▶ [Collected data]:
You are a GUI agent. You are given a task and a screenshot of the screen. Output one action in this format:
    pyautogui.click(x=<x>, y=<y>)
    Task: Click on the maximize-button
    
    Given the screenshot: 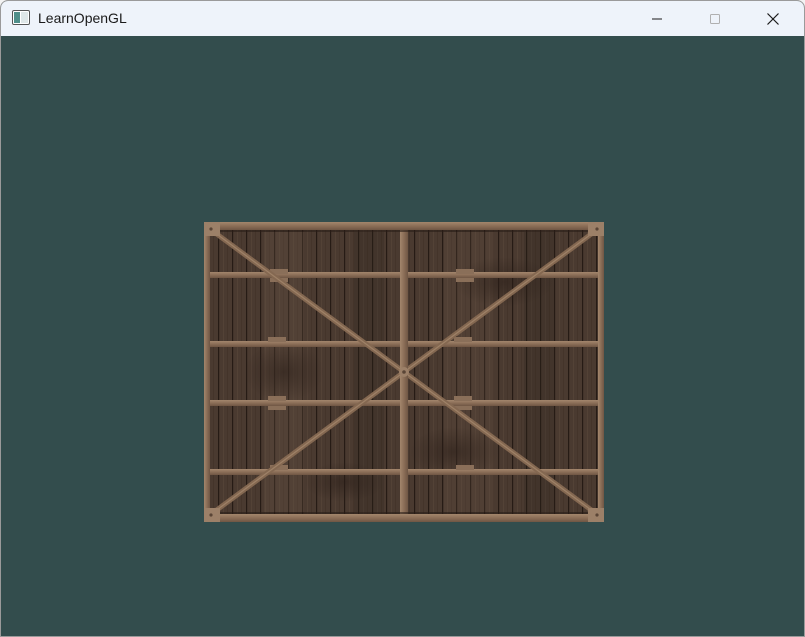 What is the action you would take?
    pyautogui.click(x=715, y=18)
    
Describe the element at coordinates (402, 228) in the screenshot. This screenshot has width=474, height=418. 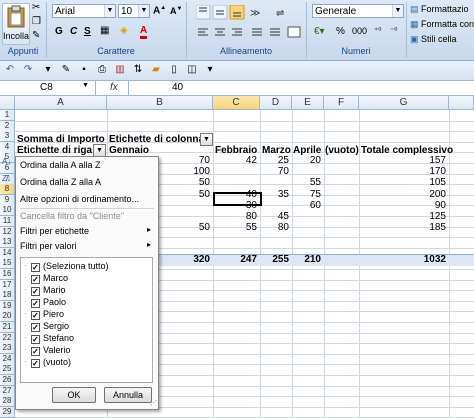
I see `pivot-cell: 185` at that location.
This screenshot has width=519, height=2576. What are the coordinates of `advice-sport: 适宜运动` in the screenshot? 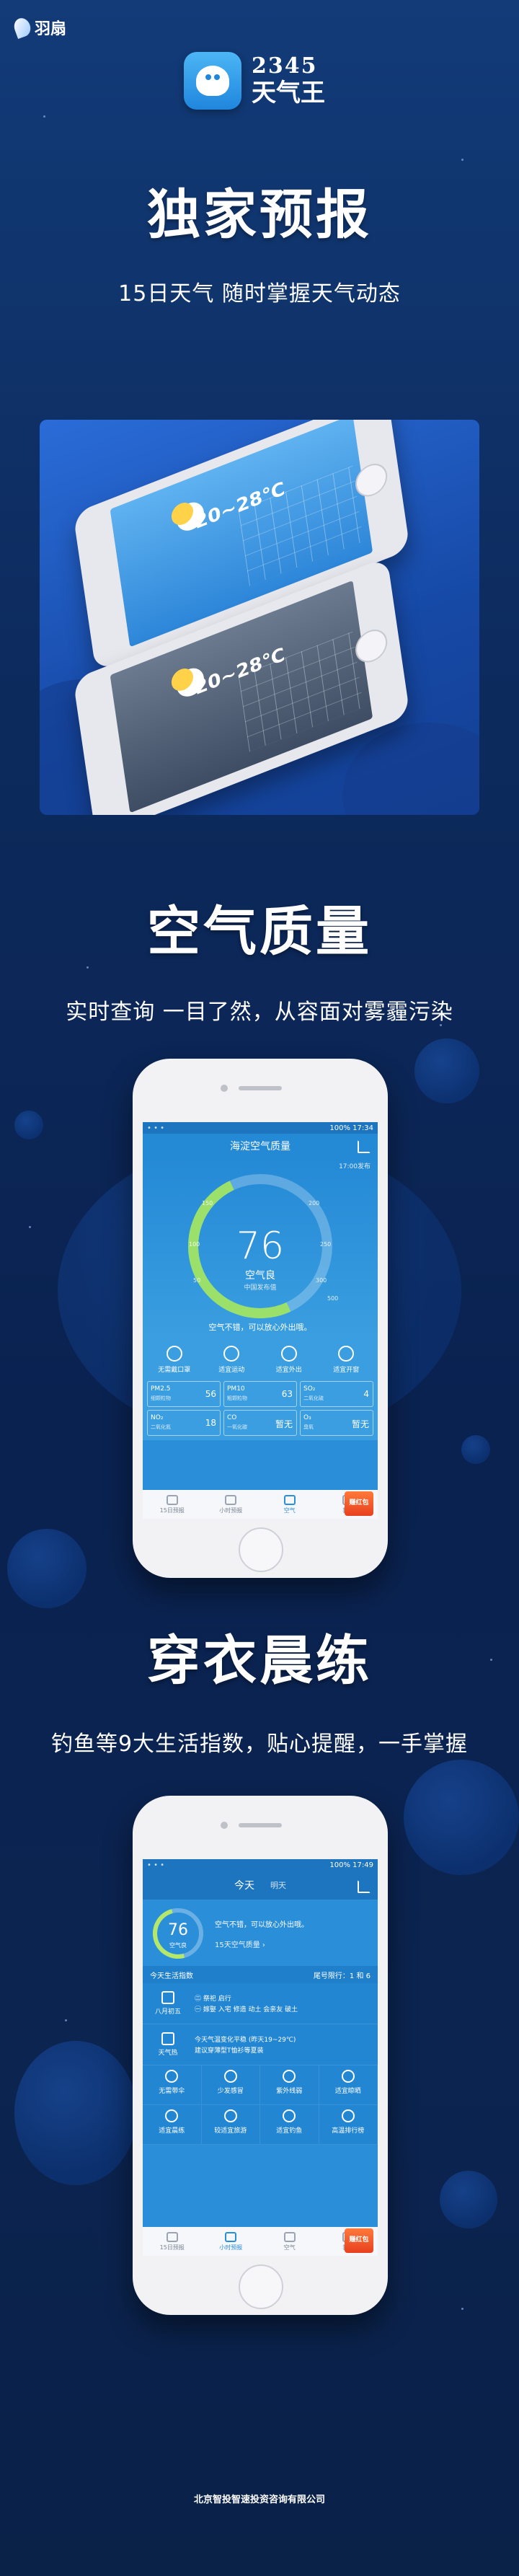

▶ [About this exercise]:
Please rewrite the material from the line with "Describe the element" through the end, replacing "coordinates" with "position" and changing nothing else. Leave the pictures out.

▶ [Task result]:
Describe the element at position (402, 228) in the screenshot. This screenshot has width=474, height=418. 
I see `pivot-cell: 185` at that location.
This screenshot has width=519, height=2576. What are the position of `advice-sport: 适宜运动` in the screenshot? 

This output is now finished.